Sentimentalmente falando, depois da humilhação e da
rejeição, seja amorosa ou preconceituosa, a decepção é a que causa mais
estragos ao coração e a alma do ser humano. Eu tenho sérios motivos para crer
que todos nós algum dia já sofremos uma decepção, ou maiores daquelas que abrem
um buraco no coração e nos incapacita de confiar em qualquer que seja, ou
aquela mais tola como não guardar um simples segredo confiado a alguém.
É difícil policiar-se sobre decepção, pois quem é verdadeiro
claro e sincero, pode, ainda que não seja intencional magoar alguém,
decepcionar... Implodir a imagem boa que essa pessoa tem de ti. Bastam
palavras, gestos e tudo se esvaem como areia entre os dedos. Mas quem seria o
culpado pela decepção? O ser que decepciona? Ou quem é decepcionado? Quem
decepciona é sempre o culpado em nível de conhecimento social, porém a trama é
mais complexa. Esquecemos-nos sempre de
dimensionar as coisas. Quando conhecemos alguém, e o encanto se torna real, nos
tirando a lucidez, saímos do chão e da lógica, esperamos sempre os melhores
gestos, as melhores decisões daquela pessoa tão “fabulosa” que acabamos de
conhecer, afinal, beberam em suas palavras...

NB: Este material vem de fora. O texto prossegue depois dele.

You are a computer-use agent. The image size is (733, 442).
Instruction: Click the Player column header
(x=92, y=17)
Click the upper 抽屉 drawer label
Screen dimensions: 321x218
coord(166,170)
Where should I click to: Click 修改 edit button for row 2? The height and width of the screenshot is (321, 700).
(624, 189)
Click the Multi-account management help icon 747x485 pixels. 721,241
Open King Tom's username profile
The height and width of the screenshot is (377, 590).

Somos nós quem depositamos uma confiança desmedida, nutrimos
uma expectativa surreal sobre a pessoa que nem sequer desconfia, e quando
assaltados pela flagrante simplicidade do ser, disparamos contra o nosso
próprio coração palavras firmes de desencanto como: “É só isso?” “Esperava mais
de você...” Fantasiamos tanto com a perfeição que queremos em alguém que
desabamos ao não encontra-la mais uma vez, vestimos a pessoa com tudo o que
sempre sonhamos de bom, honestidade, retidão, alinhamento de intelecto,
paridade sentimental, lealdade e fidelidade. Porém, nos esquecemos de um mero
detalhe... O perfeito inexiste! O perfeito é o que nos completa e ponto.

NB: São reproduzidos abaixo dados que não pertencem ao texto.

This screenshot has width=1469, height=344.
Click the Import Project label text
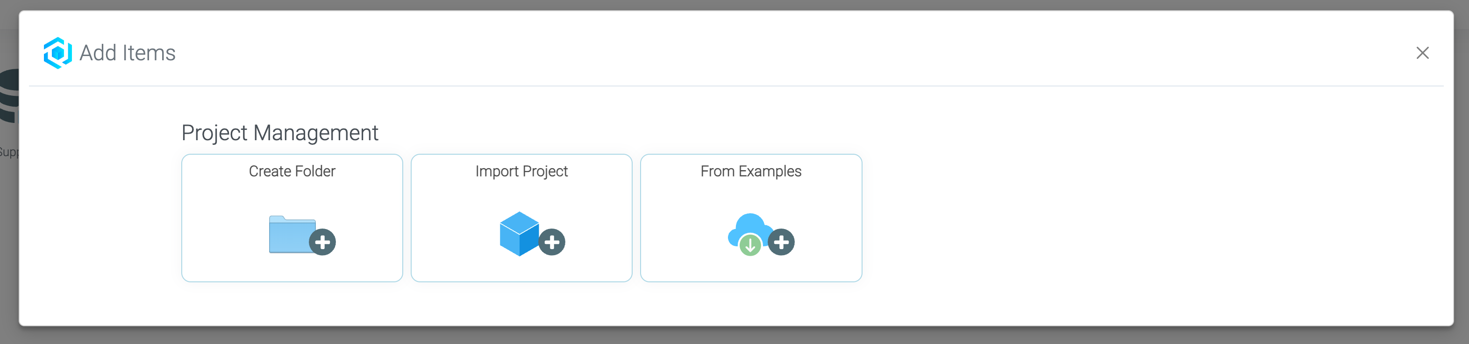tap(521, 171)
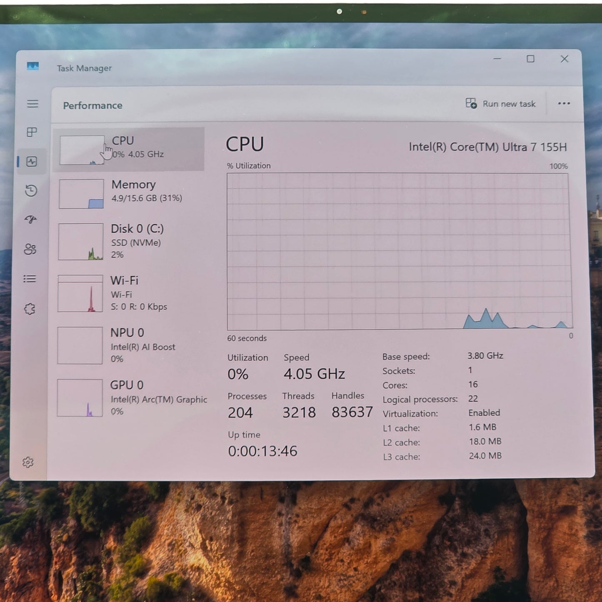Open Task Manager settings gear
The image size is (602, 602).
(28, 462)
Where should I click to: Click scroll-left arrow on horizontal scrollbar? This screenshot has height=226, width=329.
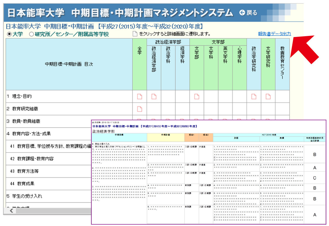[x=12, y=210]
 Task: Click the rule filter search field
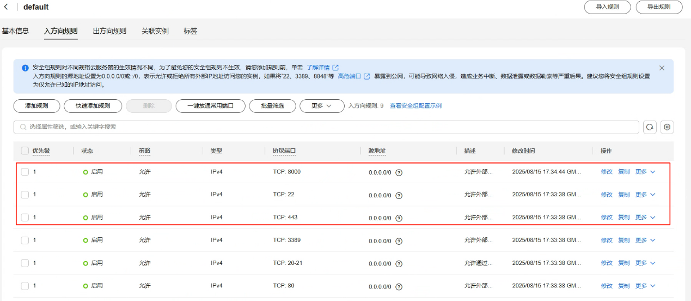[x=327, y=127]

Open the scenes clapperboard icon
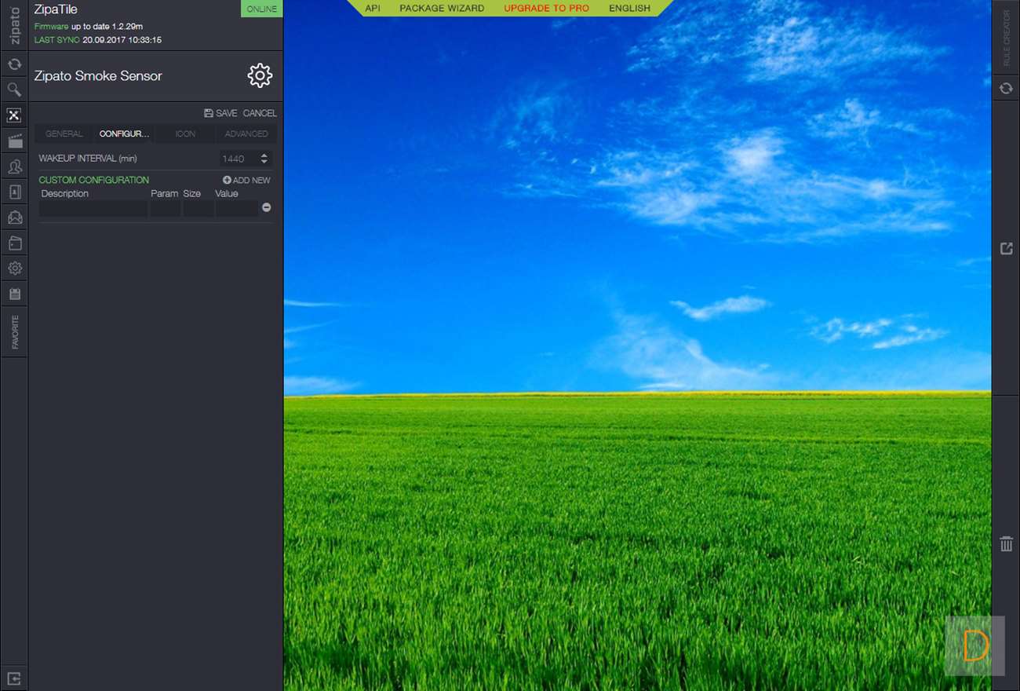pyautogui.click(x=14, y=141)
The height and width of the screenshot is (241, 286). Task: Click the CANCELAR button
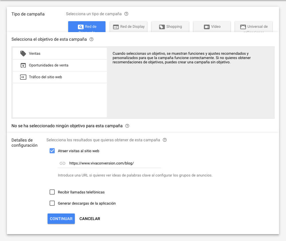[x=90, y=219]
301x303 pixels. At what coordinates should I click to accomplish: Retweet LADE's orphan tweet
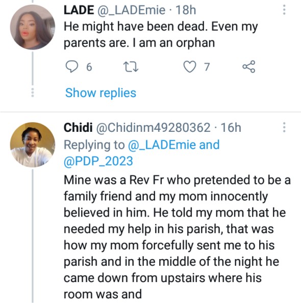pyautogui.click(x=131, y=67)
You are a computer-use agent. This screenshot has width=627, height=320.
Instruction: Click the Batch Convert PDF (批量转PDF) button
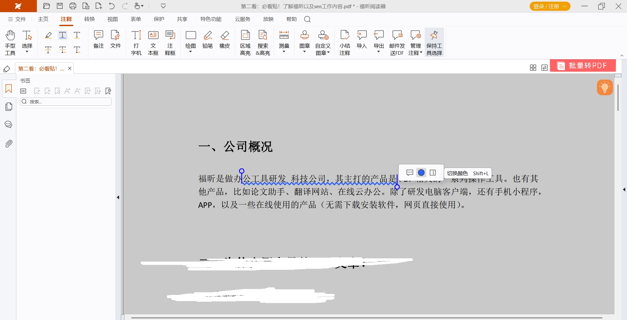(x=583, y=66)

A imperfeição é a ruga na testa da vida, está sempre ali,
com todos nós. Todos somos imperfeitos de alguma forma ou não seria imperfeição
achar-se perfeito? Soberba! Somos imperfeitos, todos nós. Não há dono da
verdade e soberano em comportamento, somos mortais e imperfeitos. Santos não
caminham nessa terra, somente homens e mulheres que como tais são oriundos do
pecado.
Se um dia eu pudesse fazer apenas uma pergunta ao criador
sobre a essência da humanidade, seria: “Senhor, porque temos esse dom da
decepção?” – Porque quem ama sofre tanto? Em qualquer balança, colocamos um
peso dobrado em relação ao peso que a pessoa amada. Esperamos sempre um amor em
igual proporção... Sempre uma via de mão dupla. Será que somos individuais até
na forma de amar, de demonstrar ou não isso? Aí é que mora a dúvida. Somos nós
que esperamos demais das pessoas? Ou as pessoas que não estão nem aí para o que
sentimos?
Independente do que seja uma coisa é certa, somos
decepcionantes e decepcionados na mesma proporção até o dia que percebemos que
é exatamente o imperfeito do outro que nos fascina, nos encanta... Seja
provocante, seja libertador ou até mesmo para tentar uma vã correção dessa
imperfeição. O que é de fato inegável é que desconhecemos o amor divino, aquele
incondicional... Esperamos sim, sempre algo em troca, ou de volta e assim, a
velha fábrica de decepções continua a expelir sua fumaça... E os corações
seguem sofrendo, pois o vazio de um adeus é pequeno frente ao buraco que uma
decepção faz em nosso peito, em nossa alma.